How NVIDIA Grove Works

High-performance inference frameworks use Grove's hierarchical APIs to express role-specific logic and multi-level scaling, enabling consistent, optimized deployment across diverse cluster environments. Grove achieves this by orchestrating multi-component AI workloads using three hierarchical custom resources in its workload API.

PodCliques represent groups of Kubernetes pods with specific roles, such as prefill worker, decode leader, or frontend service, each with independent configuration and scaling logic.

PodCliqueScalingGroups bundle tightly coupled PodCliques that must scale together, like the prefill leader and prefill workers that need coordinated scaling behavior.

PodCliqueSets define the entire multi-component workload, specifying startup order, scaling policies, and gang-scheduling constraints that ensure all components start together or fail together. When scaling for additional capacity, Grove creates complete replicas of the entire PodGangSet and defines spread constraints that distribute these replicas across the cluster for high availability, while keeping each replica's components network-packed for optimal performance.

A Grove-enabled Kubernetes cluster requires the Grove operator and a scheduler that understands PodGang resources, such as KAI scheduler.

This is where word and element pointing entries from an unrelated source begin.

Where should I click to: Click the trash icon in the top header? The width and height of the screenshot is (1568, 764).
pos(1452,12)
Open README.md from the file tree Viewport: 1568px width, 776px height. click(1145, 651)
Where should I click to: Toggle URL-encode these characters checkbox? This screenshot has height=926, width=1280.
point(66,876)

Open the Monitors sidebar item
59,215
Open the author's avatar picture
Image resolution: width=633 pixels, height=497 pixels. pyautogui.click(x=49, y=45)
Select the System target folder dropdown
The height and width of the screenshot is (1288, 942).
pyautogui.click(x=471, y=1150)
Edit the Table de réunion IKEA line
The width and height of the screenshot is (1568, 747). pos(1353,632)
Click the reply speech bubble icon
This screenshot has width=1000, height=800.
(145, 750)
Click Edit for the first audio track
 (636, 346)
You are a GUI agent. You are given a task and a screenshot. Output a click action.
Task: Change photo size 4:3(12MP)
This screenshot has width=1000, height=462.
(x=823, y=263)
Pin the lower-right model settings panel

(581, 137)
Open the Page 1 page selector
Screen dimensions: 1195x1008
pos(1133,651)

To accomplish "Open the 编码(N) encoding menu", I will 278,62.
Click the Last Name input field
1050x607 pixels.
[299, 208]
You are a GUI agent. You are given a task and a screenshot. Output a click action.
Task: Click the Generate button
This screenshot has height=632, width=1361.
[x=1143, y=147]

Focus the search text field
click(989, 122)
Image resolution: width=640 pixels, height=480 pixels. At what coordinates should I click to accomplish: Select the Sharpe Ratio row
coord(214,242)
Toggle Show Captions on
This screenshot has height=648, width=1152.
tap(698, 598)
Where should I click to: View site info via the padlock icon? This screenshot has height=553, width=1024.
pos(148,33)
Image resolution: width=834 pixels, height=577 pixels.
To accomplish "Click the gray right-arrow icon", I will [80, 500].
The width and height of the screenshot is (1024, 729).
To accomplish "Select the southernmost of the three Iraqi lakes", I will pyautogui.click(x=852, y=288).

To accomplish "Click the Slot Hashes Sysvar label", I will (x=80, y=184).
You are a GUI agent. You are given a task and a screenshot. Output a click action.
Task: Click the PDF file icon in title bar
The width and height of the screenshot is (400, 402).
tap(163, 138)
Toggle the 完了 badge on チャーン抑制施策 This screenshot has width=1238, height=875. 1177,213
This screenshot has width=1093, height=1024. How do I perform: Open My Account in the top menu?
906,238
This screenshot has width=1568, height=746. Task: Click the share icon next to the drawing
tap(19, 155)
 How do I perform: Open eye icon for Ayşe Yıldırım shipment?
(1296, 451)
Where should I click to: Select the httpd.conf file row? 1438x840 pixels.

When a PodCliqueSet resource is created, Grove's operator validates the specification and automatically generates the necessary Kubernetes resources, including the constituent PodCliques, PodCliqueScalingGroups, and associated services, secrets, and autoscaling policies. The Grove operator then creates PodGang resources that translate workload requirements into scheduling constraints for the scheduler. Each PodGang contains PodGroups with minimum replica guarantees, network topology packing requirements for performance, and spread constraints for availability, achieving topology-aware placement and efficient resource utilization across the cluster.



The scheduler watches for these PodGang resources and applies gang-scheduling logic, ensuring all required components are scheduled together or not at all, while optimizing placement based on GPU cluster topology. This process results in coordinated deployment of multi-component AI stacks where prefill services, decode workers, and routing components start in the correct order with optimal network placement, preventing resource deadlocks and partial deployments that waste resources in the cluster.